» 짧은 문제: 아래 항목 전체에서 단어 "width"의 모든 출현을 "breadth" 표기로 교체하고, 나머지는 변경 없이 다시 작성하라.

» 추출 항목:
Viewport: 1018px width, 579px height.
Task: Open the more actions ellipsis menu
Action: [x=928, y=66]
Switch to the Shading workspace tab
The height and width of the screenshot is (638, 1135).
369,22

» 연습 결과:
Viewport: 1018px breadth, 579px height.
Task: Open the more actions ellipsis menu
Action: [x=928, y=66]
Switch to the Shading workspace tab
The height and breadth of the screenshot is (638, 1135).
369,22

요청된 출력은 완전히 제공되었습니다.